L2F (Layer Two Forwarding)
Cisco's protocol for forwarding the authentication and authorization process from an Internet service provider to a server elsewhere on the Internet, such as a corporate central office's server.

L2TP (Layer Two Tunneling Protocol)
An IETF standard that combines aspects of Microsoft's Point-to-Point Tunneling protocol and Cisco's Layer Two Forwarding (L2F) protocol.

Network address translation
A feature of most firewalls that prevents internal IP addresses from appearing to users outside the network. Usually it shows only a single IP address to outside users.

Packet filter
A firewall or router that allows or forbids packets to enter or exit a network based on IP address and origin or destination port.

PEM (Privacy Enhanced Mail)
A standard, predating S/MIME, for encrypting e-mail and authenticating senders.

PGP (Pretty Good Privacy)
A set of programs for exchanging encrypted and authenticated e-mail messages designed for a variety of platforms.

PPP (Point-to-Point Protocol)
A protocol for transmitting IP packets over serial (asynchronous or synchronous) lines.

Private key
In asymmetric encryption, the key that a user keeps secret. It can encrypt or decrypt data for a single transaction but cannot do both.

Public key
In asymmetric encryption, the key that a user allows the world to know. It can encrypt or decrypt data for a single transaction but cannot do both.

RADIUS (Remote Authentication Dial-In User
Service)
A standard for authenticating the identity of remote dial-in users (see TACACS+).

RSA (Rivest-Sharmir-Adelman)
A popular encryption and authentication standard that uses asymmetric keys.

Secret key encryption
A method in which a single key known only to the participants encrypts and decrypts data.

- Your task
Reproduce word for word the passage of the network security glossary above that begins at the words "A standard for" and stops after "uses asymmetric keys.".

- Extracted material
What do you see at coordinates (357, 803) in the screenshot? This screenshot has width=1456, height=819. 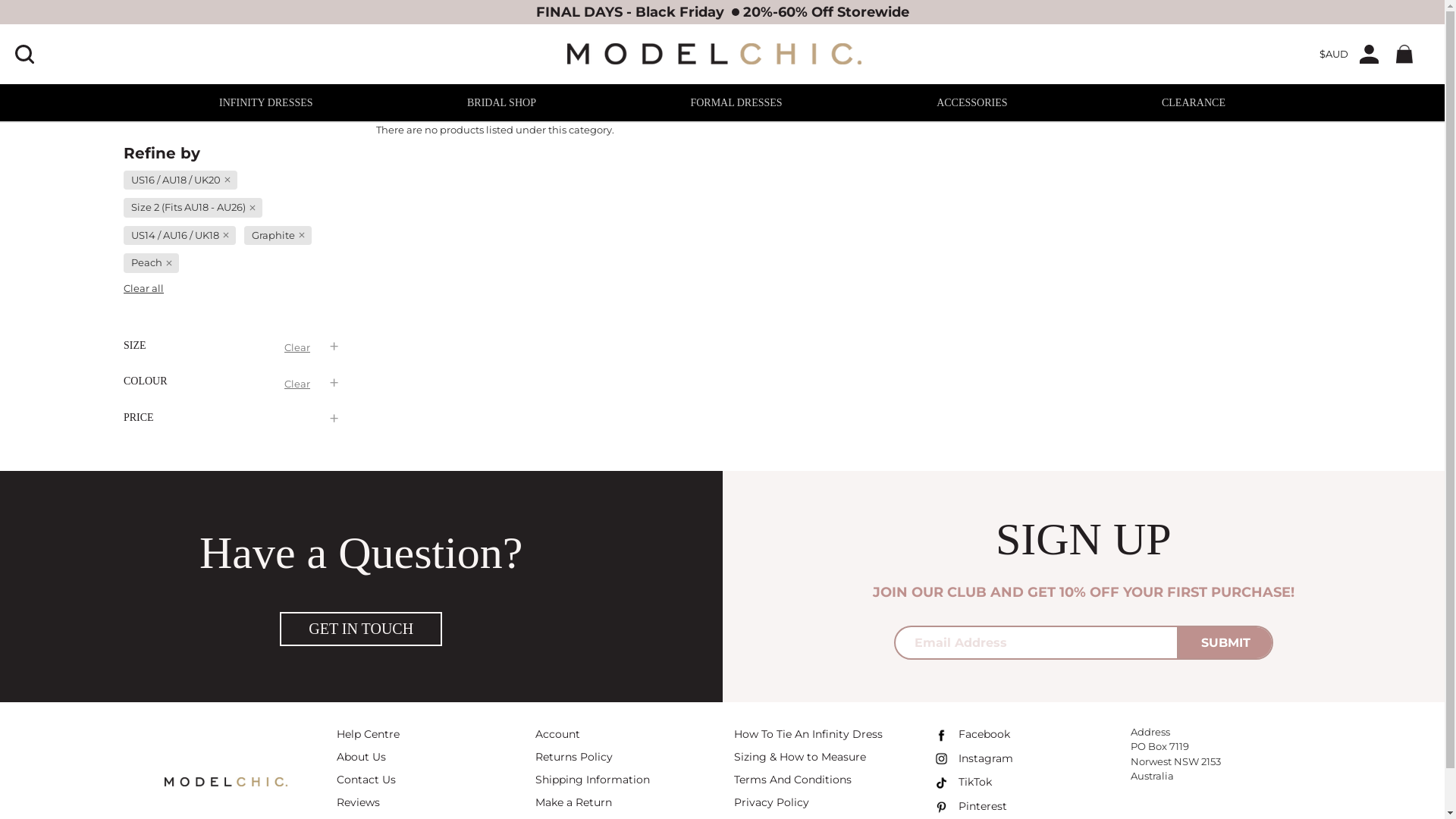 I see `'Reviews'` at bounding box center [357, 803].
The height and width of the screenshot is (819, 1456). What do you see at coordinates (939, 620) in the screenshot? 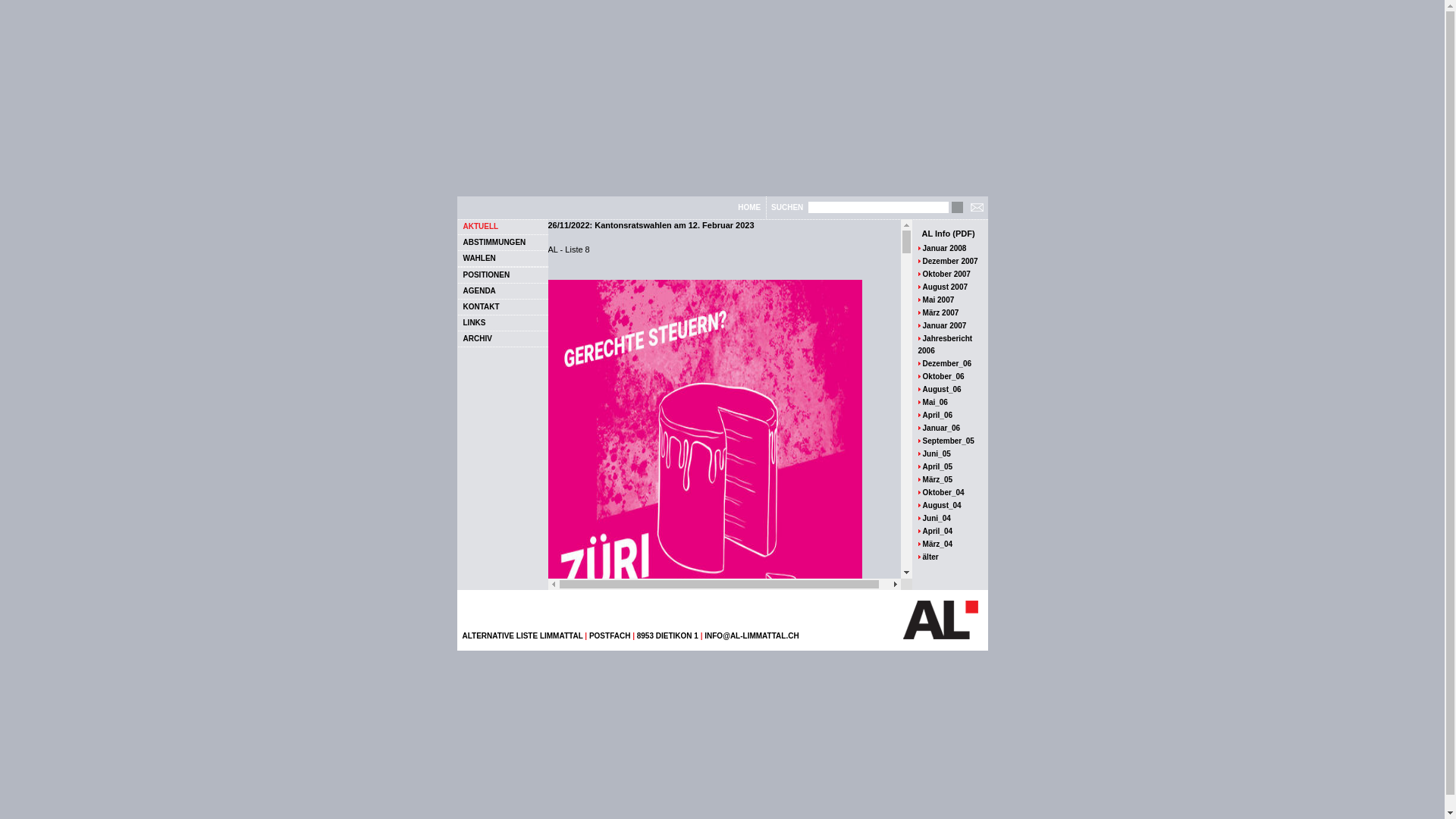
I see `'Alternative Liste'` at bounding box center [939, 620].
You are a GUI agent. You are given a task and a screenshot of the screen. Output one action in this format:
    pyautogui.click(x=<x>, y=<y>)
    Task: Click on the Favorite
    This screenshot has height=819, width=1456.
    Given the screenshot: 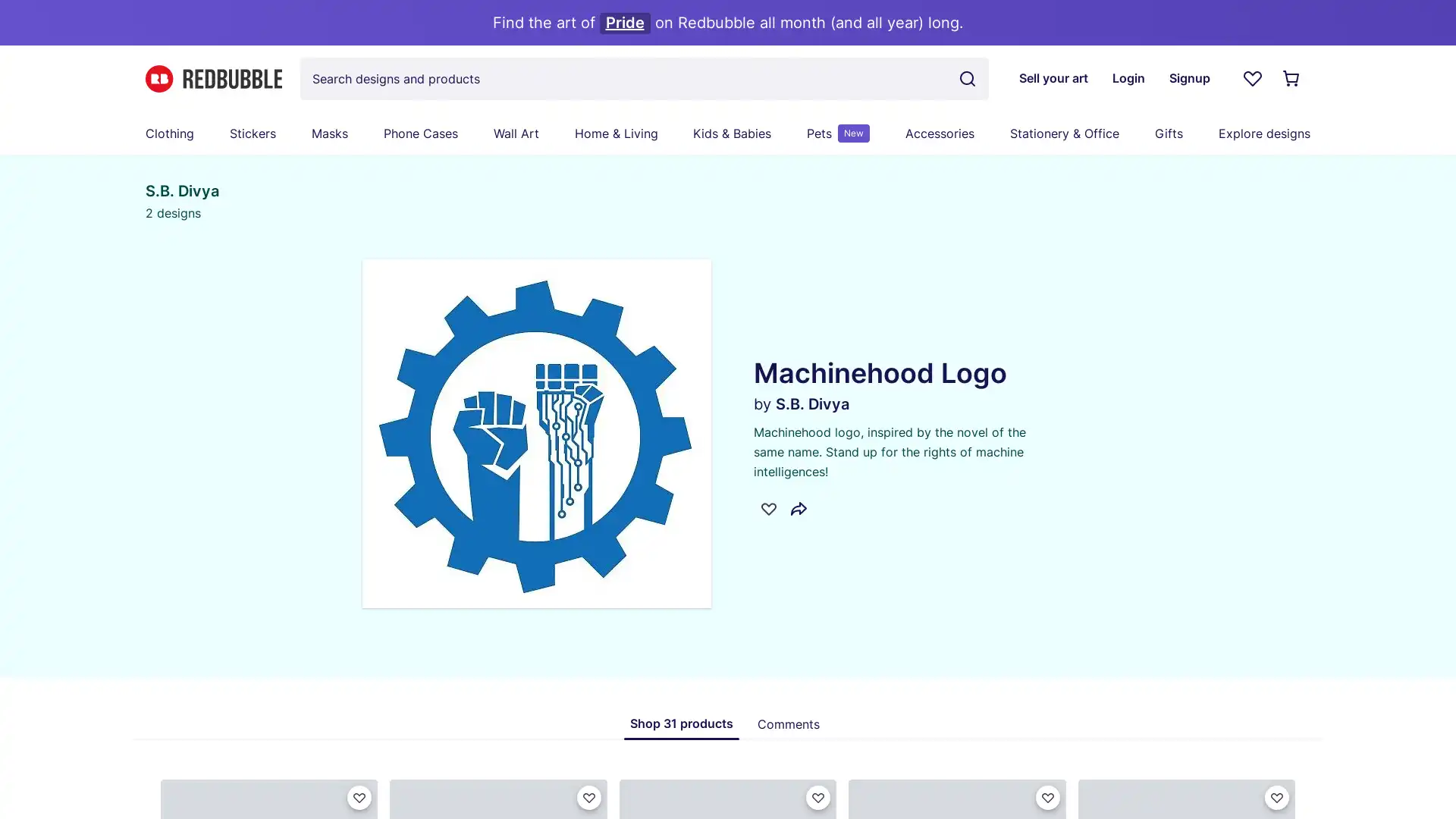 What is the action you would take?
    pyautogui.click(x=588, y=797)
    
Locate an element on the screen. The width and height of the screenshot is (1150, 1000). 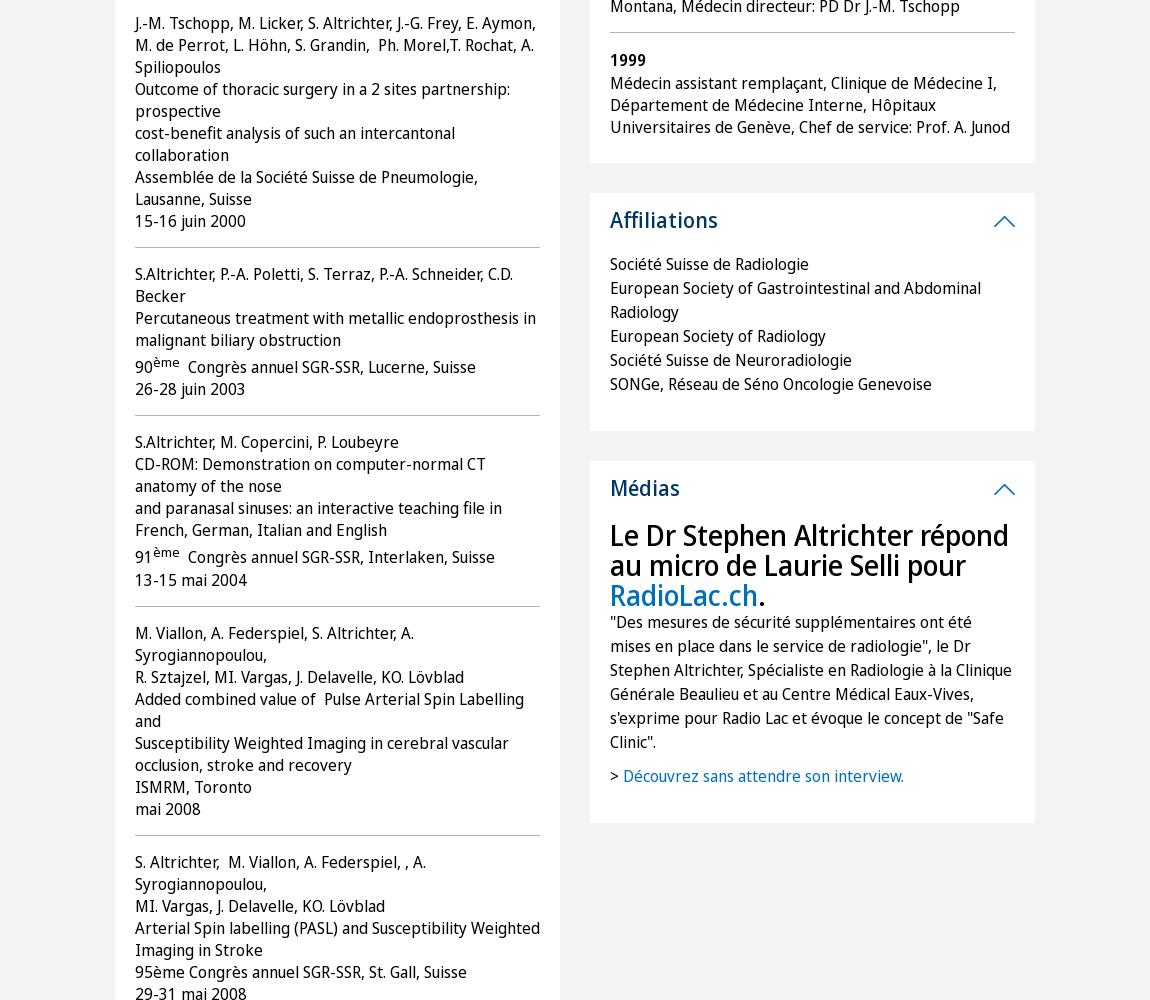
'and paranasal sinuses: an interactive teaching file in French, German, Italian and English' is located at coordinates (318, 519).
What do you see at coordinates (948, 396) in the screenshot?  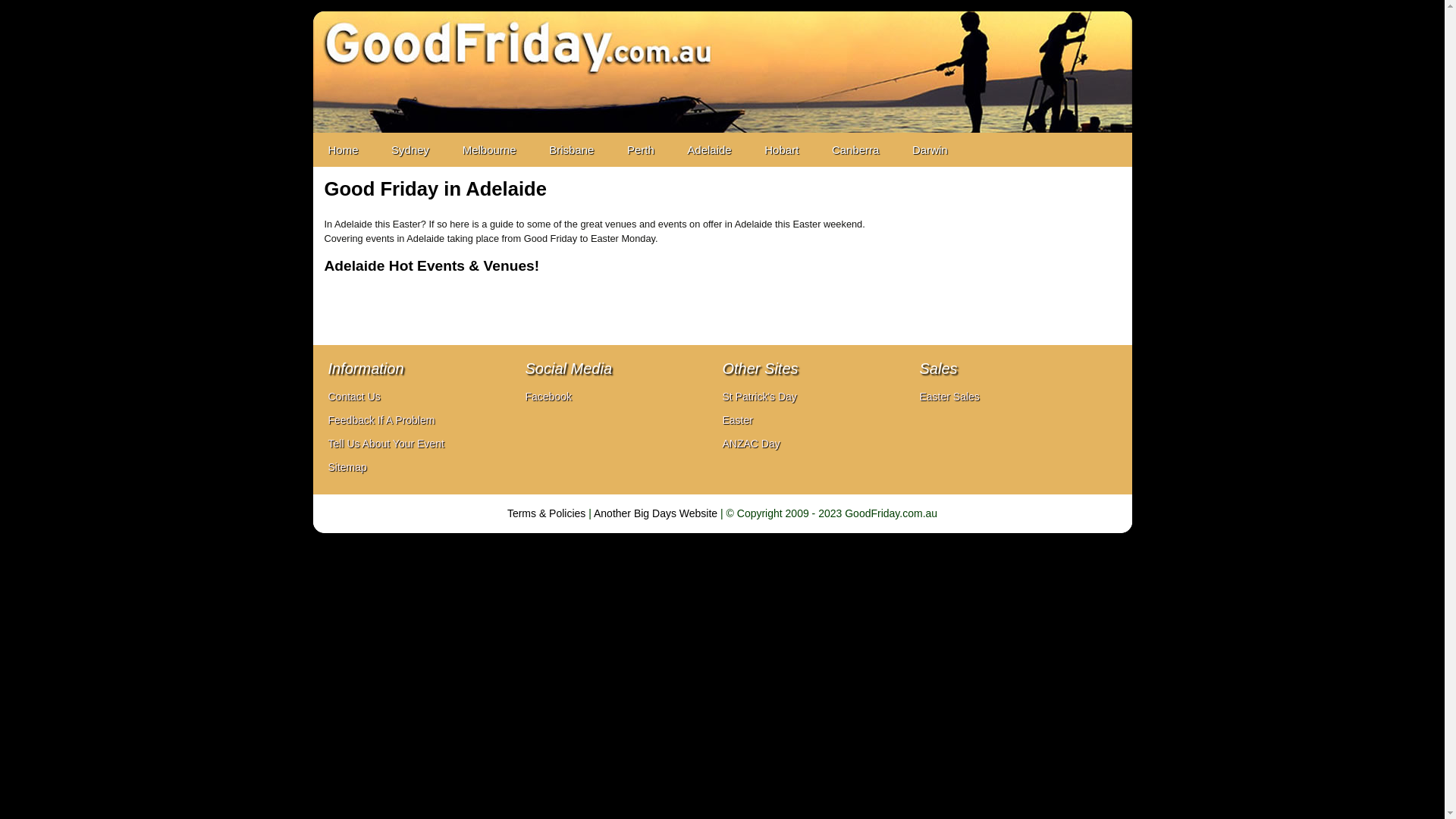 I see `'Easter Sales'` at bounding box center [948, 396].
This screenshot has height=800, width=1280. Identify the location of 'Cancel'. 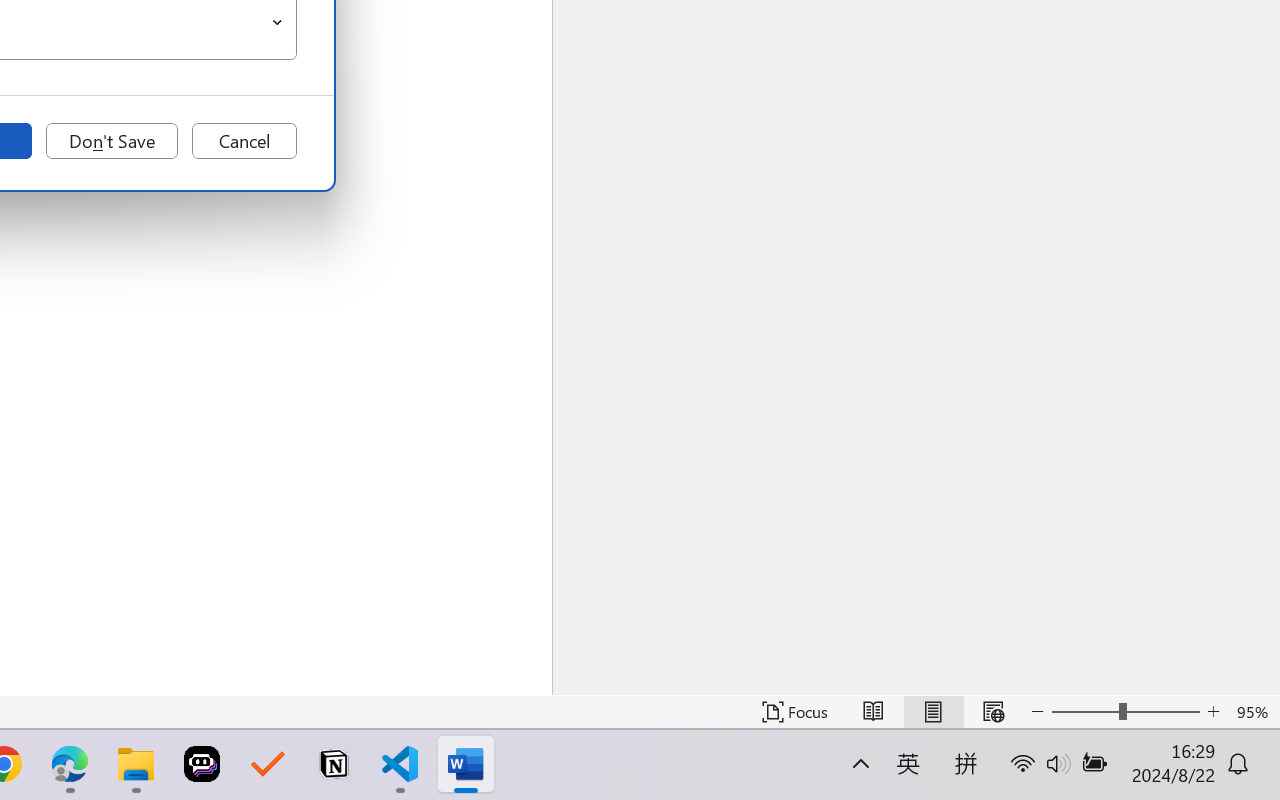
(243, 141).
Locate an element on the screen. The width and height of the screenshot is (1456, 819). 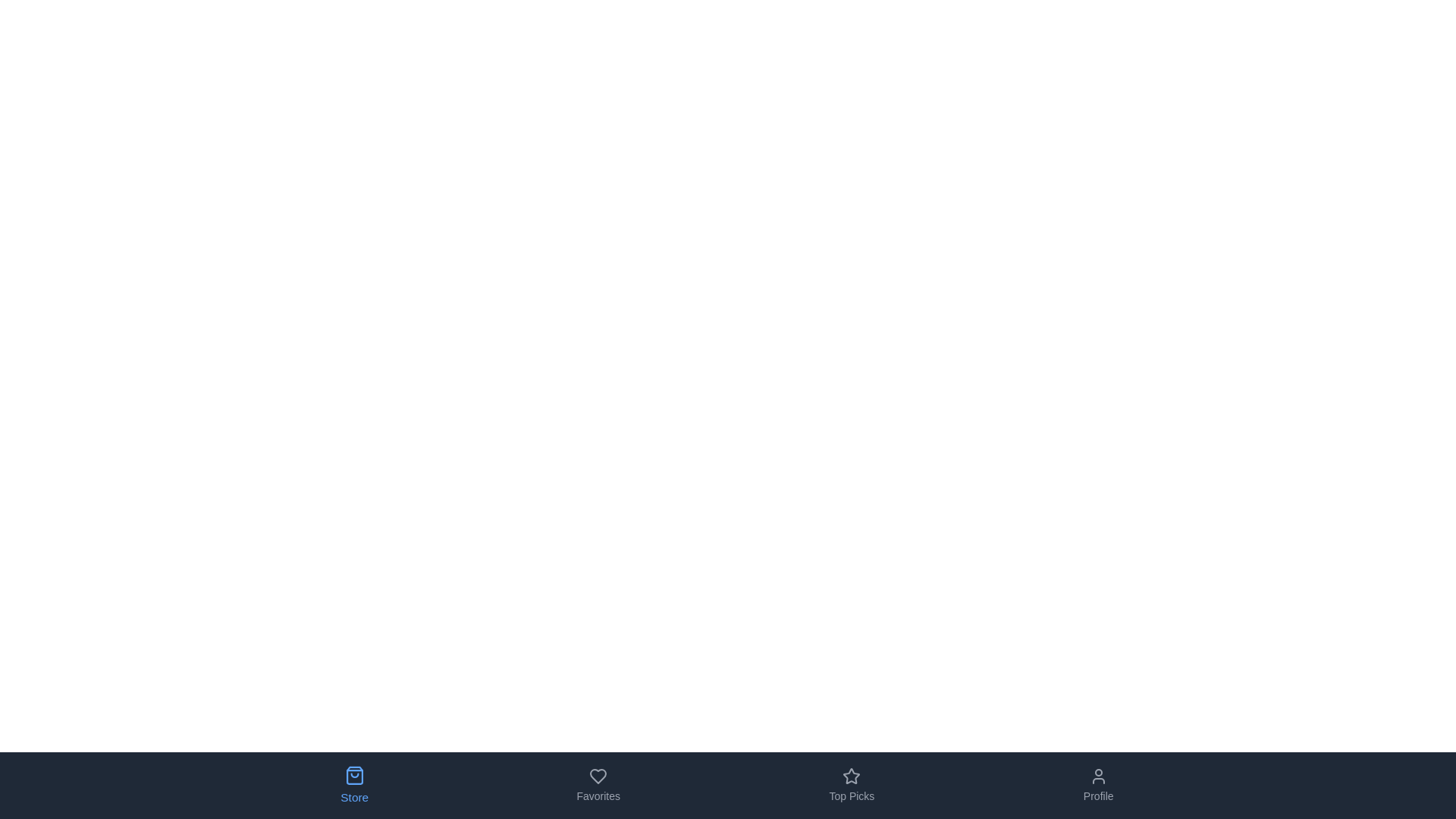
the tab labeled Store is located at coordinates (354, 785).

- Result for this task
A standard for authenticating the identity of remote dial-in users (see TACACS+).

RSA (Rivest-Sharmir-Adelman)
A popular encryption and authentication standard that uses asymmetric keys.